若くて、ポニーテールが似合う綺麗な女性。
歳も、住所も、誕生日も、好きな食べ物も、なに1つ知らない。知っているのは、ネームプレートから得られるみょうじという名字だけ。
いつも煮オレを持って彼女のレジに向かう俺に、綺麗な笑顔で会計してくれる。さすがに毎日通えば、何か一言かけてくれないかと期待したものだが、彼女が業務外の会話を客としているのは見たことがなかった。
この日課は俺の秘密で、俺だけの秘密。
クラスメイトとこのコンビニに寄ったことはない。なんだか気恥ずかしくて、寄る気になれない。
別に、好きだとかそういった感情を持ち合わせているわけではない。コンビニ定員と客だし、名前も知らない女性に一目ぼれするほど俺は単純じゃない。
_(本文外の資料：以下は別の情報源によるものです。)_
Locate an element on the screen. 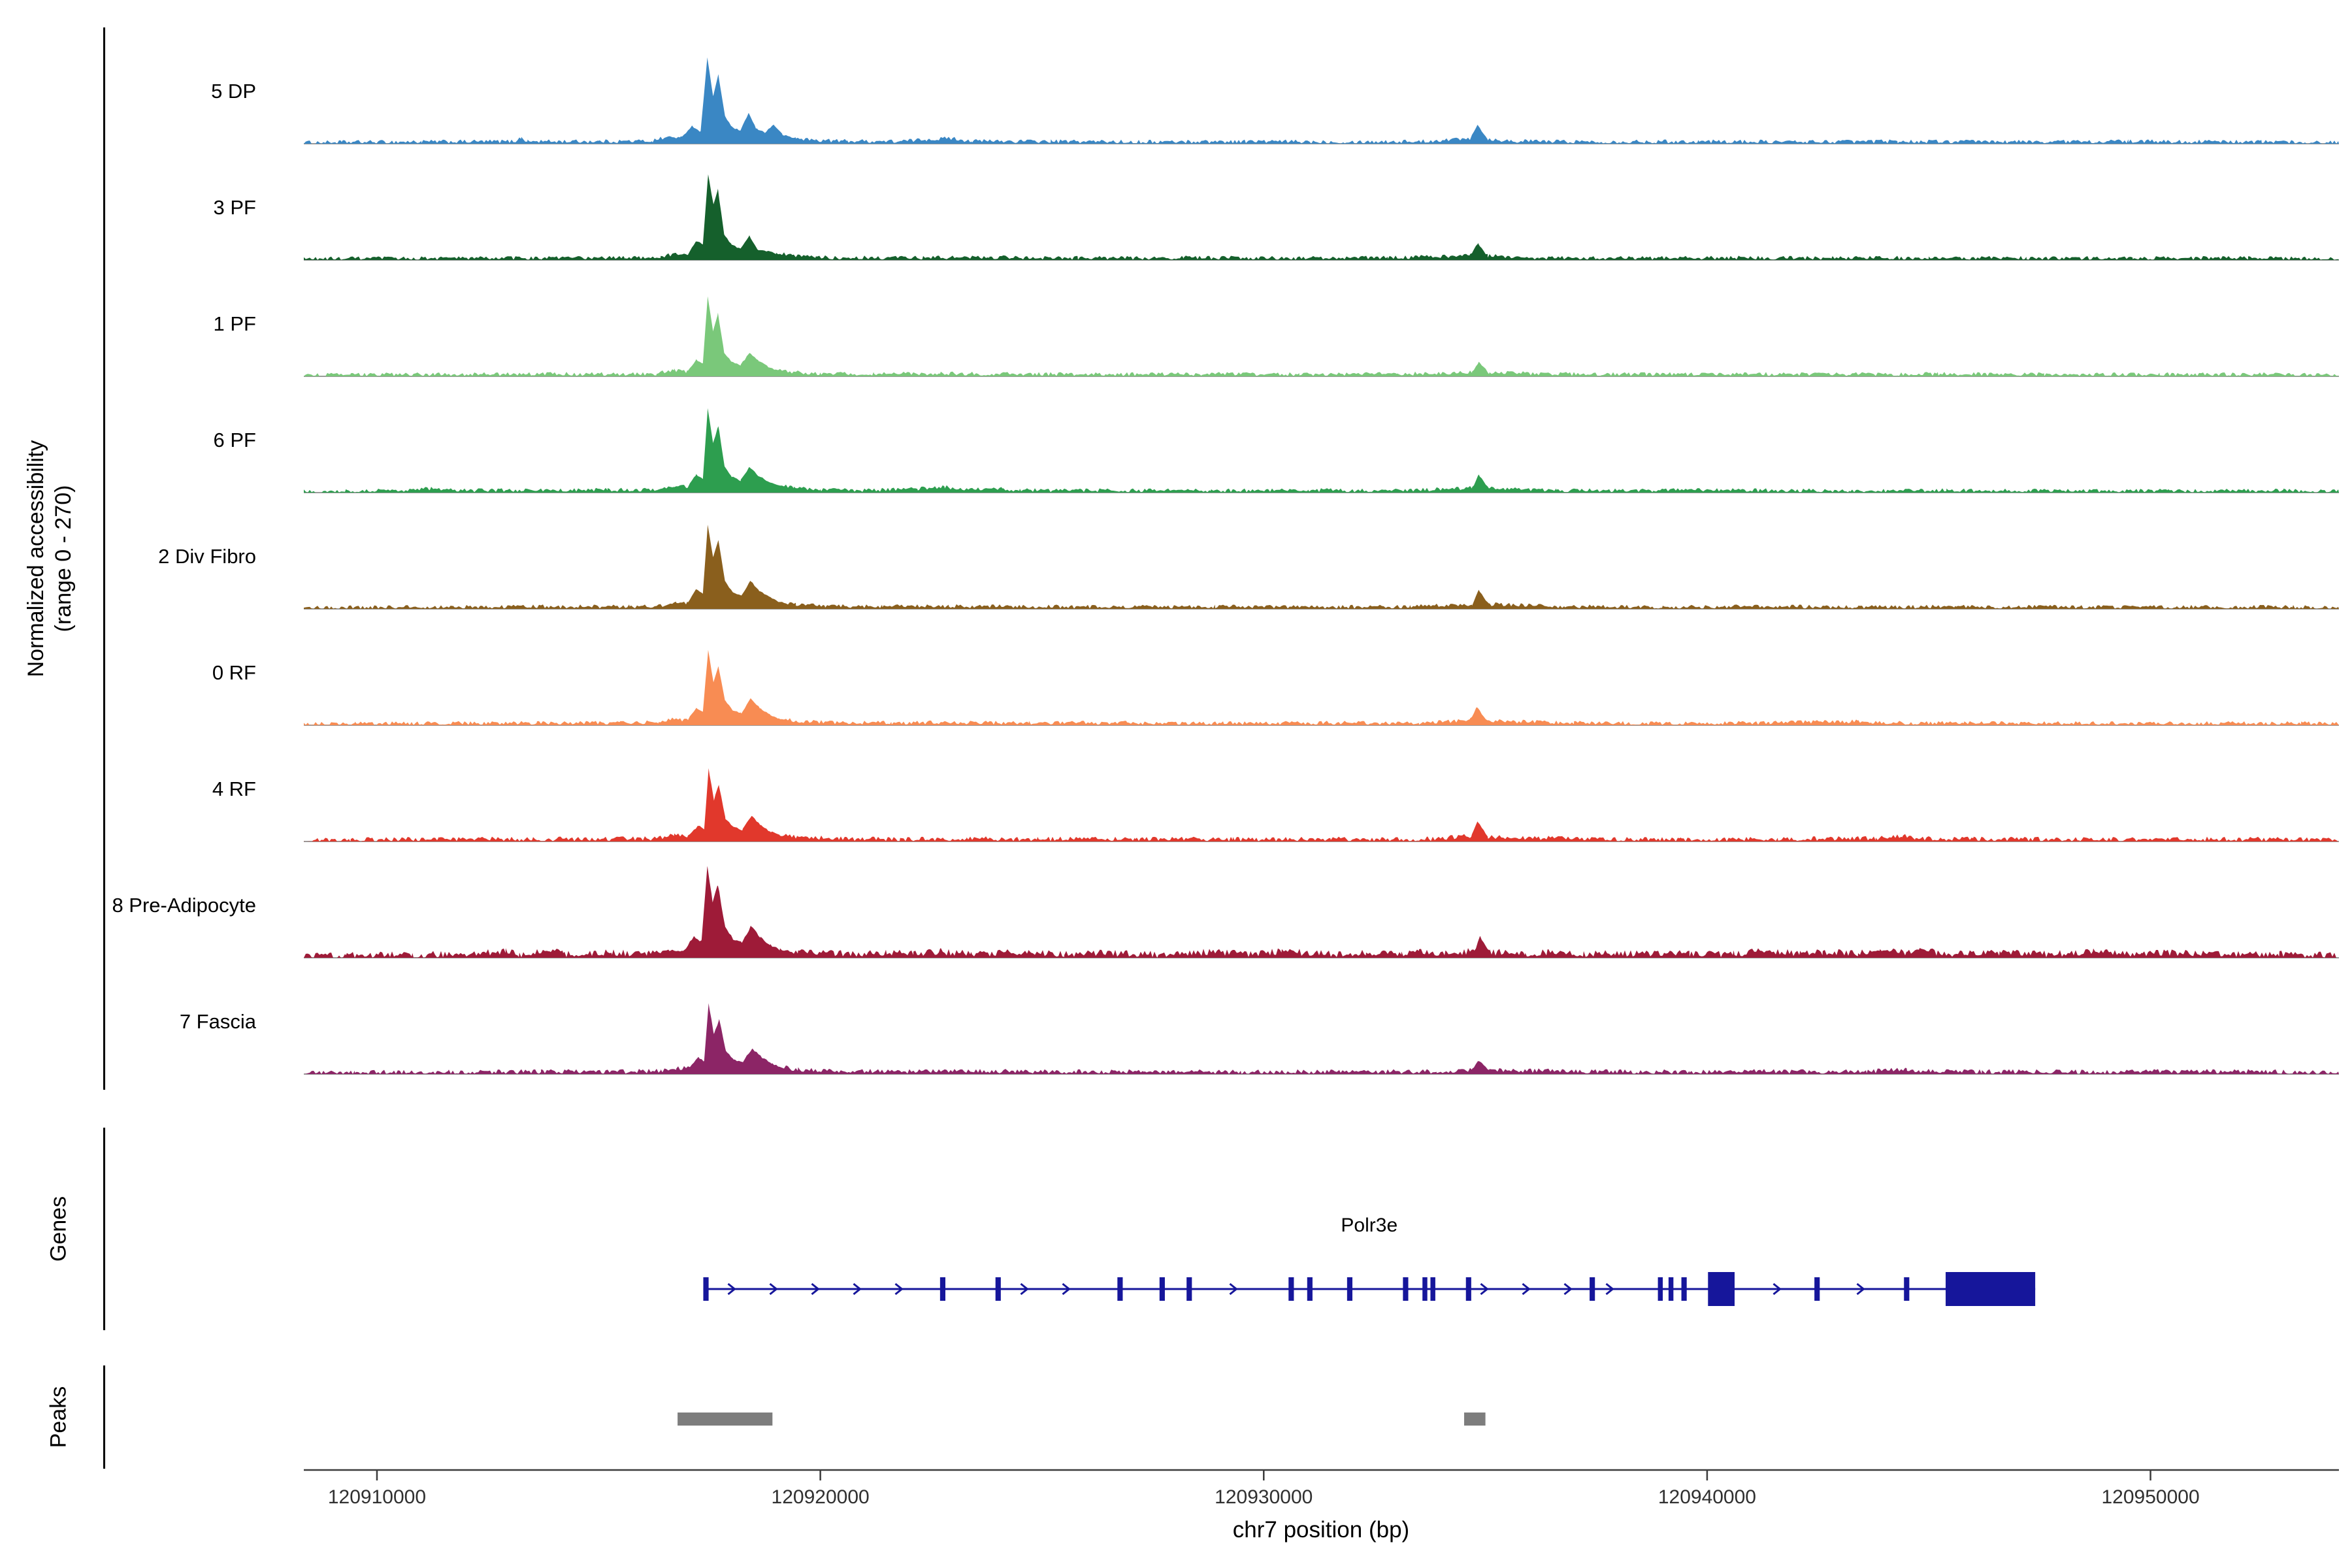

ただ、綺麗な女性だな、と。ただそれだけ。気になっているわけでもない。あまりに綺麗な人だから。大人の女性とはきっと、彼女のことだろうな、と。それだけで。
だから、もしも彼女に、恋人と言える人がいたって俺は一向に構わない。俺には関係のないことだし、そもそも彼女は俺のことを知らないし。
今、バイトが終わったばかりの彼女が、男に迎えにきてもらっていたって、別に、俺は。
そう思っているのに、コンビニの中から、彼女たちをじっと見つめてしまう。いつものような綺麗な笑顔で、いや、そんな営業スマイルよりも、何百倍も何千倍も綺麗な笑顔で、バイクにのる男に笑いかける彼女から、目が離せない。
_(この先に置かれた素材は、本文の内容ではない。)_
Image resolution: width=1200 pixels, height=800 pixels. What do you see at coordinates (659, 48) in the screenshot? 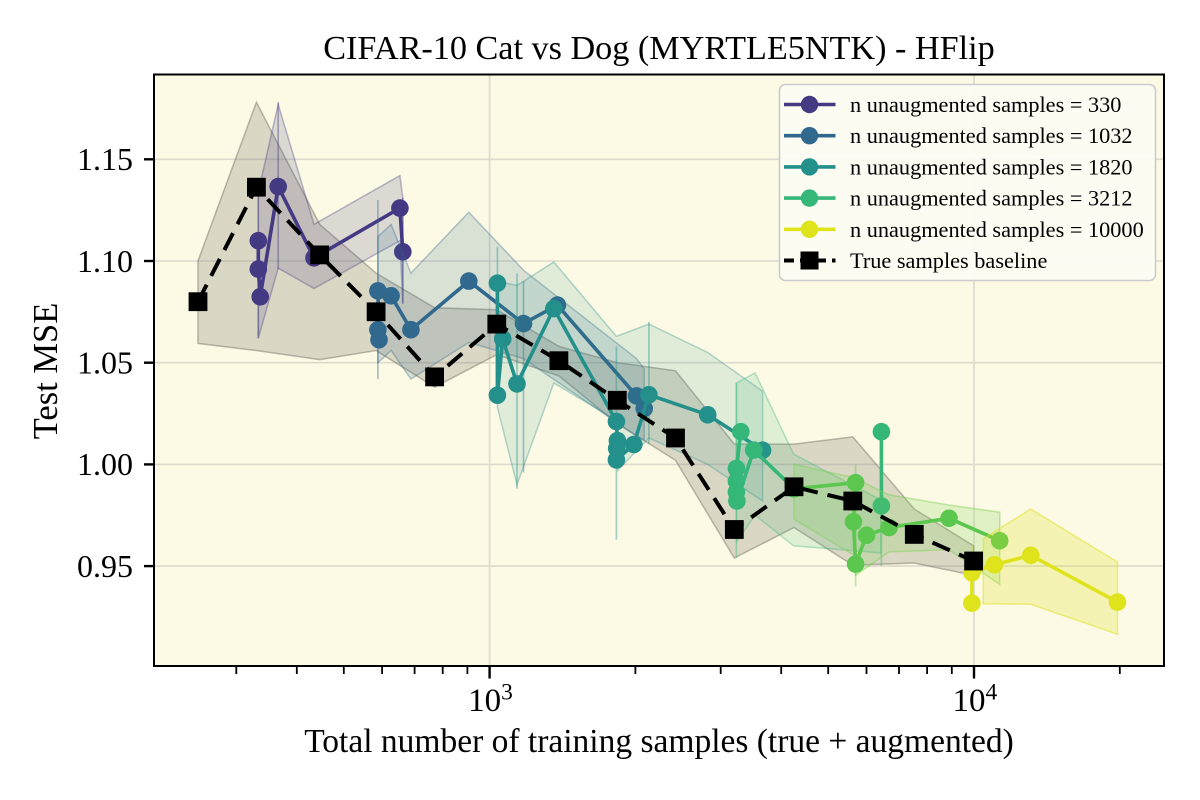
I see `svg-text:CIFAR-10 Cat vs Dog (MYRTLE5NT: CIFAR-10 Cat vs Dog (MYRTLE5NTK) - HFlip` at bounding box center [659, 48].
嬉しそうで、楽しそうで、きっと俺には彼女にそんな顔をさせてあげられなくて。
だんだんと近付いていく2人の距離。あと少しの距離で、耐えられなくなって店の奥へ進む。どうしても、どうしても、彼らの唇が触れ合う瞬間は、見たくなかった。
冷やされた煮オレを掴みながら、今日は会計してくれる彼女はいないのだと実感する。
分かっていたことだった。
俺が、毎日コンビニに通って、少しでも彼女の傍にいたいと思うのと同じように、彼女にも、傍にいたいと思う人がいると。
俺が、毎日向けてもらえるあの笑顔に心踊らすように、あの笑顔にときめいている男がいることも。
分かっていた。分かっていたけれど、分からなかった。
つまりは、これが子供である証拠なのだと。自分は子供で、彼女は大人だったのだと。未だ締め付け続ける胸が、そう言った。